- INSTRUCTIONS TO FOLLOW
Copy the following data line for line, changing nothing.

[Entries for locating words and elements]
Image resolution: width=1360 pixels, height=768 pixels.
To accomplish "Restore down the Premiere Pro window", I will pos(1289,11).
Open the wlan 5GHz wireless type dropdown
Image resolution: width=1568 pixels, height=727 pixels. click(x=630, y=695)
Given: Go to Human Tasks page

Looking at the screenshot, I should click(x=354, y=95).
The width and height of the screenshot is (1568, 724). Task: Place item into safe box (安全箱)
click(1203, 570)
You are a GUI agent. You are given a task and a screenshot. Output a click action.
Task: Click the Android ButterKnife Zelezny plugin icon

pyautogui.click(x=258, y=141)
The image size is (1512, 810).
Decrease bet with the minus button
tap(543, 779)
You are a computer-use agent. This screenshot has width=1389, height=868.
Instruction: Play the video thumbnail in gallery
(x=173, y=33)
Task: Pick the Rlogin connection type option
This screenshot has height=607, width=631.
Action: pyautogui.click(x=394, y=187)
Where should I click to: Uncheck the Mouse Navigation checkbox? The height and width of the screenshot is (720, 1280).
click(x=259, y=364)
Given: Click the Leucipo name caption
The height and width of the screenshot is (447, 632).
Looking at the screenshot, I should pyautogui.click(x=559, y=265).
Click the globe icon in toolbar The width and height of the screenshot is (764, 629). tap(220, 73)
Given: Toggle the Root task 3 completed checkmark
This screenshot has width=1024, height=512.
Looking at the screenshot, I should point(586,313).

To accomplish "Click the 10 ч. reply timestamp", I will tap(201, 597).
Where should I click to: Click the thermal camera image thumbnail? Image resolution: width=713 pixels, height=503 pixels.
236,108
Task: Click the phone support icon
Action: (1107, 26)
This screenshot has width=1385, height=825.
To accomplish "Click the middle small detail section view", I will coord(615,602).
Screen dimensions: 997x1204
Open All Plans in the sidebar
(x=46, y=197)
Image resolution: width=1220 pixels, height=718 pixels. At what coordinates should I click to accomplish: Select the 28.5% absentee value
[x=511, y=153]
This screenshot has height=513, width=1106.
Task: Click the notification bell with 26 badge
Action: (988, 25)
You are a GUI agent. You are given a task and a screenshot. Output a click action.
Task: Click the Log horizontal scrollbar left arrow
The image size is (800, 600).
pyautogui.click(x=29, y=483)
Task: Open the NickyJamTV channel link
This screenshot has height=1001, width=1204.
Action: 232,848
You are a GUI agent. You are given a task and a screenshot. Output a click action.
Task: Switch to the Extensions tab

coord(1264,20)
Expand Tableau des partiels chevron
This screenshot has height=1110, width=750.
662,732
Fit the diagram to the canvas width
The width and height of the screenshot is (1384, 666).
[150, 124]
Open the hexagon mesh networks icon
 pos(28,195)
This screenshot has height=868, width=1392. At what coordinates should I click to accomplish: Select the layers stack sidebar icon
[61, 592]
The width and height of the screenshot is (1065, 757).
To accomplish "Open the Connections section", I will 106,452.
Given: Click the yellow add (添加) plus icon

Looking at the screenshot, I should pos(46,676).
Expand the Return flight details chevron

- FINISHED ANSWER
Image resolution: width=1360 pixels, height=768 pixels.
To accomplish "Restore down the Premiere Pro window", I will pos(1289,11).
Open the wlan 5GHz wireless type dropdown
Image resolution: width=1568 pixels, height=727 pixels. click(x=630, y=695)
Given: Go to Human Tasks page

Looking at the screenshot, I should click(x=354, y=95).
The width and height of the screenshot is (1568, 724). Task: Place item into safe box (安全箱)
click(1203, 570)
You are a GUI agent. You are given a task and a screenshot. Output a click action.
Task: Click the Android ButterKnife Zelezny plugin icon

pyautogui.click(x=258, y=141)
The image size is (1512, 810).
Decrease bet with the minus button
tap(543, 779)
You are a computer-use agent. This screenshot has width=1389, height=868.
Instruction: Play the video thumbnail in gallery
(x=173, y=33)
Task: Pick the Rlogin connection type option
This screenshot has height=607, width=631.
Action: pyautogui.click(x=394, y=187)
Where should I click to: Uncheck the Mouse Navigation checkbox? The height and width of the screenshot is (720, 1280).
click(x=259, y=364)
Given: Click the Leucipo name caption
The height and width of the screenshot is (447, 632).
Looking at the screenshot, I should pyautogui.click(x=559, y=265).
Click the globe icon in toolbar The width and height of the screenshot is (764, 629). tap(220, 73)
Given: Toggle the Root task 3 completed checkmark
This screenshot has width=1024, height=512.
Looking at the screenshot, I should point(586,313).

To accomplish "Click the 10 ч. reply timestamp", I will tap(201, 597).
Where should I click to: Click the thermal camera image thumbnail? Image resolution: width=713 pixels, height=503 pixels.
236,108
Task: Click the phone support icon
Action: (1107, 26)
This screenshot has width=1385, height=825.
To accomplish "Click the middle small detail section view", I will coord(615,602).
Screen dimensions: 997x1204
Open All Plans in the sidebar
(x=46, y=197)
Image resolution: width=1220 pixels, height=718 pixels. At what coordinates should I click to accomplish: Select the 28.5% absentee value
[x=511, y=153]
This screenshot has height=513, width=1106.
Task: Click the notification bell with 26 badge
Action: (988, 25)
You are a GUI agent. You are given a task and a screenshot. Output a click action.
Task: Click the Log horizontal scrollbar left arrow
The image size is (800, 600).
pyautogui.click(x=29, y=483)
Task: Open the NickyJamTV channel link
This screenshot has height=1001, width=1204.
Action: 232,848
You are a GUI agent. You are given a task and a screenshot. Output a click action.
Task: Switch to the Extensions tab

coord(1264,20)
Expand Tableau des partiels chevron
This screenshot has height=1110, width=750.
662,732
Fit the diagram to the canvas width
The width and height of the screenshot is (1384, 666).
[150, 124]
Open the hexagon mesh networks icon
 pos(28,195)
This screenshot has height=868, width=1392. At what coordinates should I click to accomplish: Select the layers stack sidebar icon
[61, 592]
The width and height of the screenshot is (1065, 757).
To accomplish "Open the Connections section", I will 106,452.
Given: Click the yellow add (添加) plus icon

Looking at the screenshot, I should pos(46,676).
Expand the Return flight details chevron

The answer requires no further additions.